Max Kepler, outfielder, Twins (26% owned)
Kepler showed solid power during his first two full seasons, producing 36 home runs and a .185 ISO over '16-17, but his value was limited by a .239 average and a 89-to-207 BB/K ratio. The 25-year-old has shown better plate discipline thus far (8-to-7 BB/K ratio), which has helped him hit .283/.368/.583 with four home runs and six doubles in 18 games. If Kepler maintains his new approach, he could be headed for a breakout.
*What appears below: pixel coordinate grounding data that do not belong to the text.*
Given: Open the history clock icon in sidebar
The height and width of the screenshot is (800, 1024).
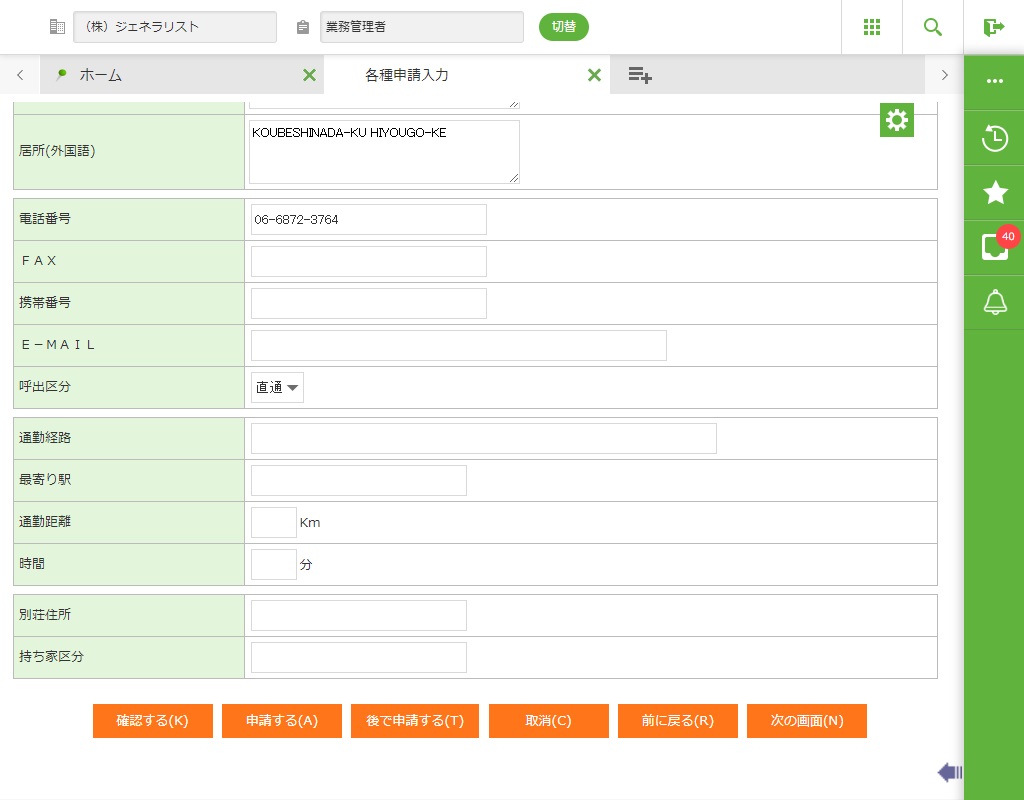Looking at the screenshot, I should (994, 138).
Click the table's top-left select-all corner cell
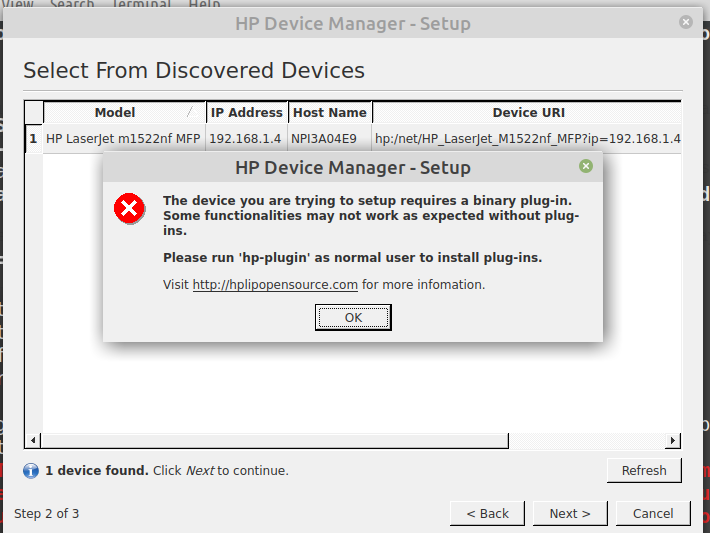 [33, 113]
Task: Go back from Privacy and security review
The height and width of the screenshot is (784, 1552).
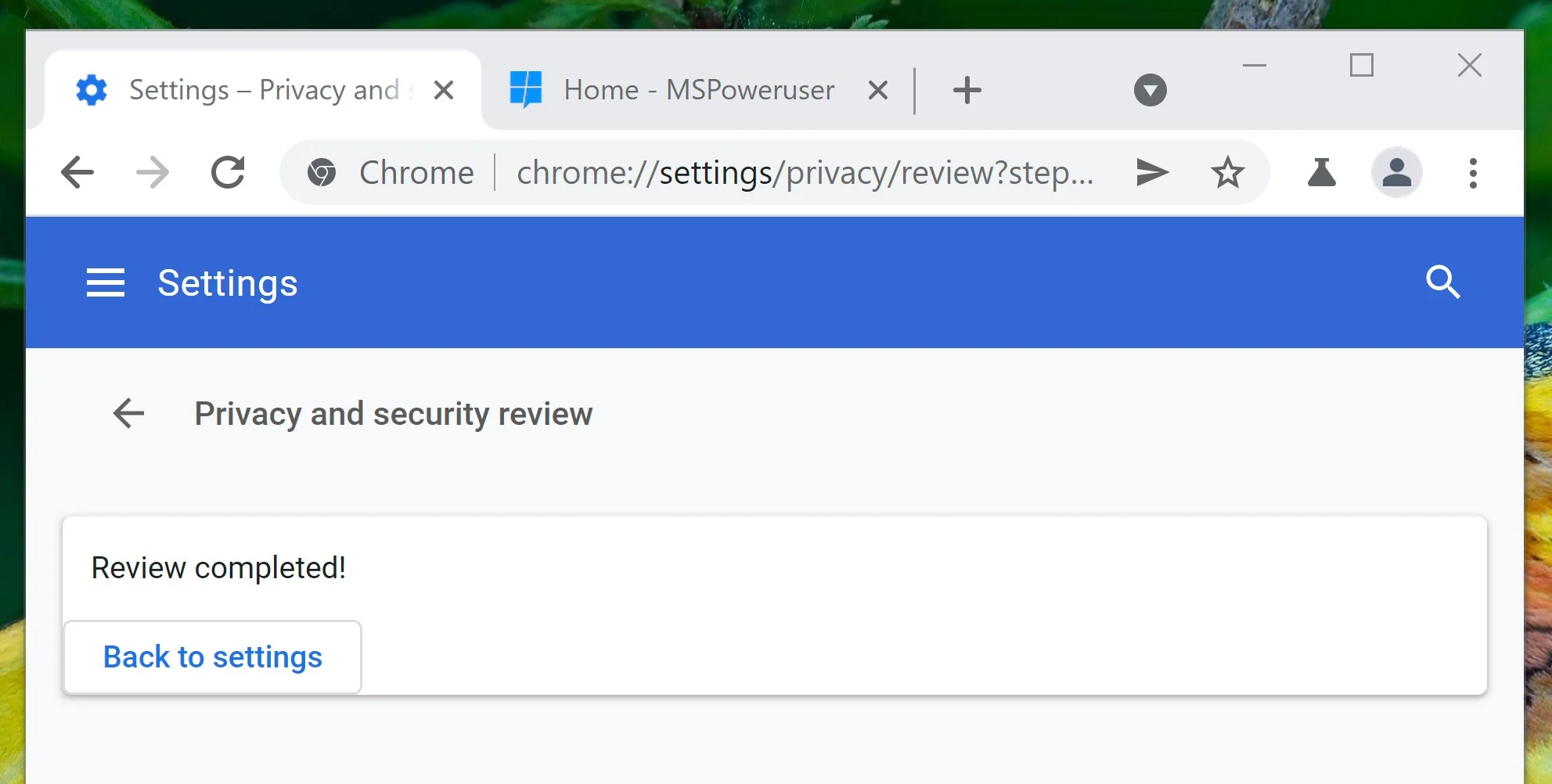Action: pos(129,413)
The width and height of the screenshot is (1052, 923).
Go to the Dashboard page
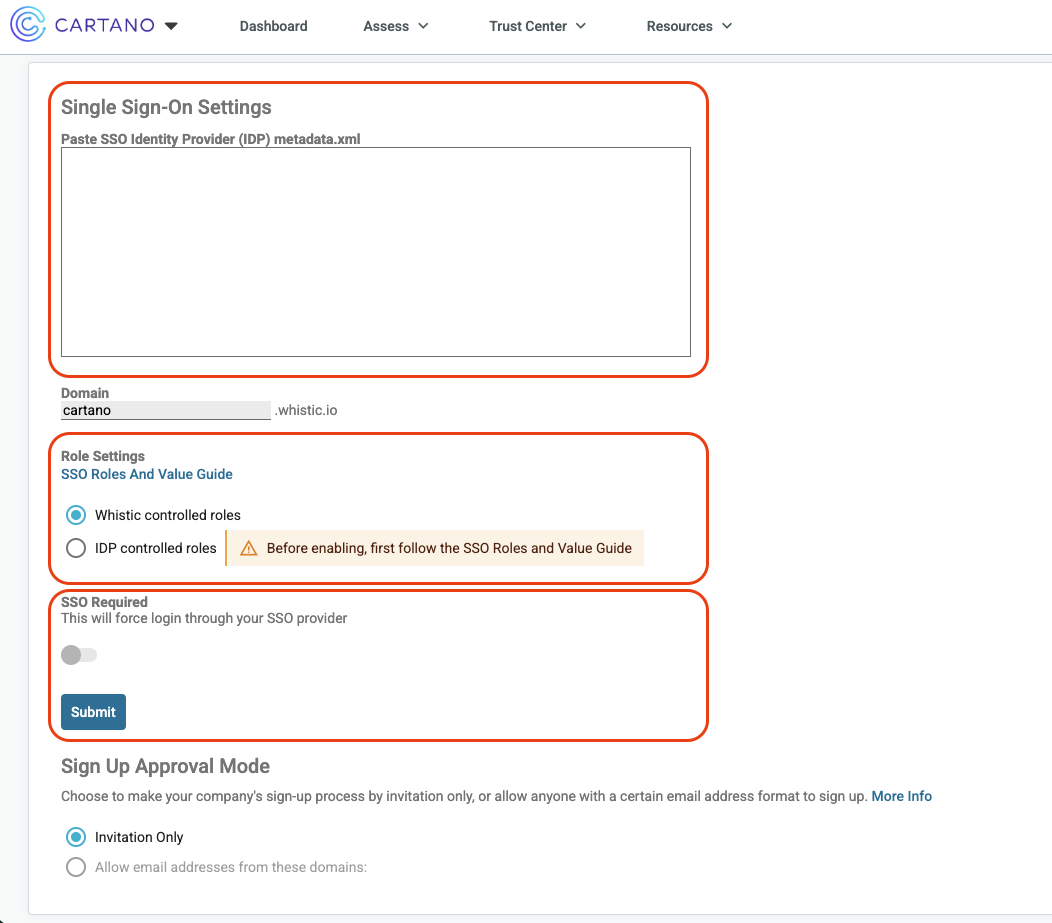pos(273,26)
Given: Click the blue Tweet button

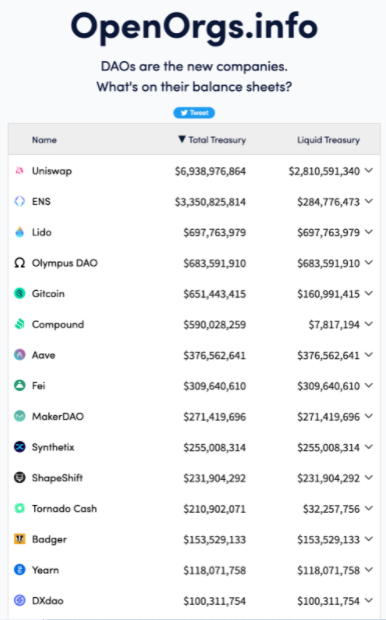Looking at the screenshot, I should point(194,113).
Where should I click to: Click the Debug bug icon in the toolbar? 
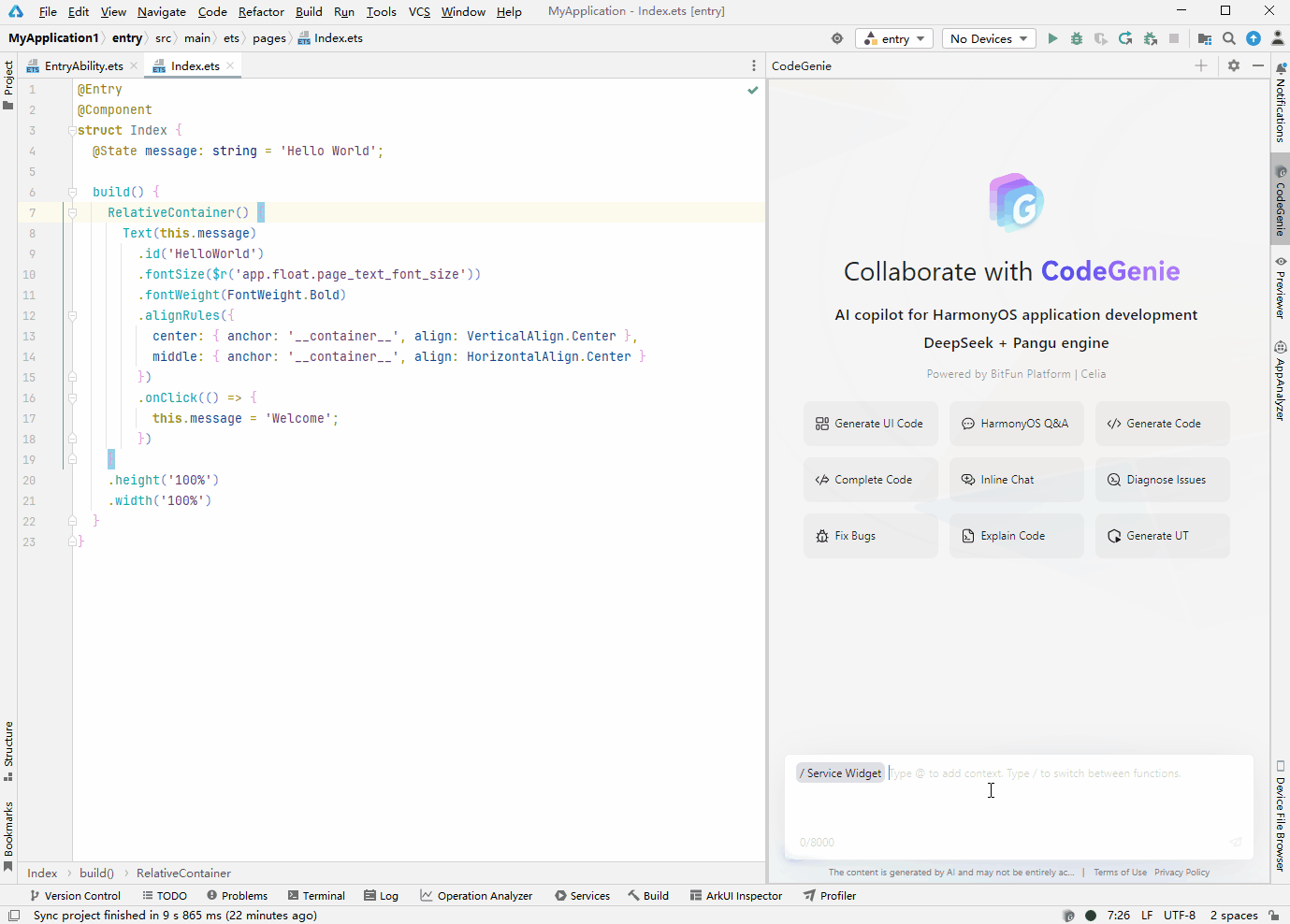coord(1077,38)
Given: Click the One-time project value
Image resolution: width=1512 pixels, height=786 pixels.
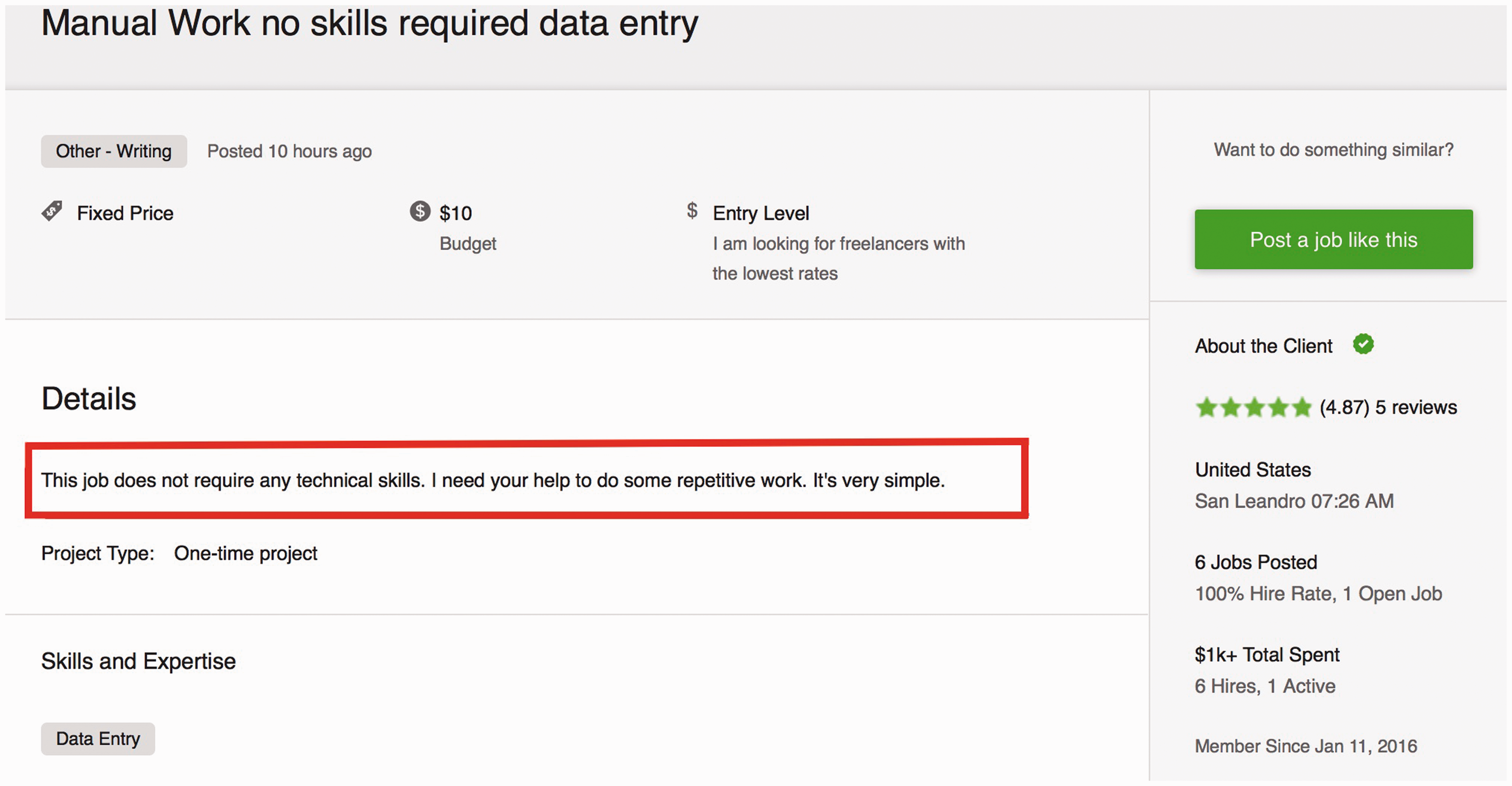Looking at the screenshot, I should point(245,553).

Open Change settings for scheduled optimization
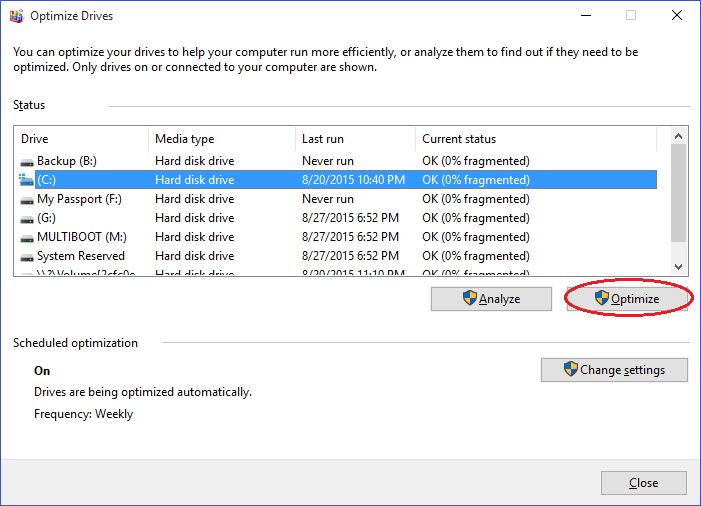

Walker Buehler, starter, Dodgers (24% owned)
MLB Pipeline's No. 12 prospect lived up to the hype in his first career start on Monday by twirling five shutout innings against the Marlins. Although the 23-year-old was optioned to the Minors on Tuesday, he's expected to be brought back up to face the Giants during Saturday's doubleheader. Although he struggled in relief as a September callup last year, Buehler is capable of making an immediate impact if he sticks around, based on his career 3.04 ERA and 12.4 K/9 rate in the Minor Leagues.

Vince Velasquez, starter, Phillies (21% owned)
Velasquez struggled with his command and consistency during his first three seasons, but he looks like a more polished pitcher this season. His 2.4 BB/9 is the best of his career, while his 10.4 K/9 matches his personal best from 2016. He's also done a better job of limiting mistakes after averaging 1.9 HR/9 last year, yielding just three home runs over his first 26 innings. Don't be fooled by his 1-3 record and 4.50 ERA, as his 3.17 FIP suggests the 25-year-old may be coming into his own.

Jason Heyward, outfielder, Cubs (7% owned)
Following a couple of down seasons to begin his Cubs tenure, Heyward is back to hitting like the player he was before. His .277/.360/.431 line is nearly identical to the .268/.353/.431 marks he put up before signing with the Cubs prior to the 2016 season. The 28-year-old is hitting more fly balls than ground balls for the first time in his career and has also been more selective, swinging at fewer than 25 percent of pitches outside the strike zone for the first time since 2010. This approach has yielded his highest hard-hit rate (36.2 percent) since his rookie season, indicating his rebound may be sustainable.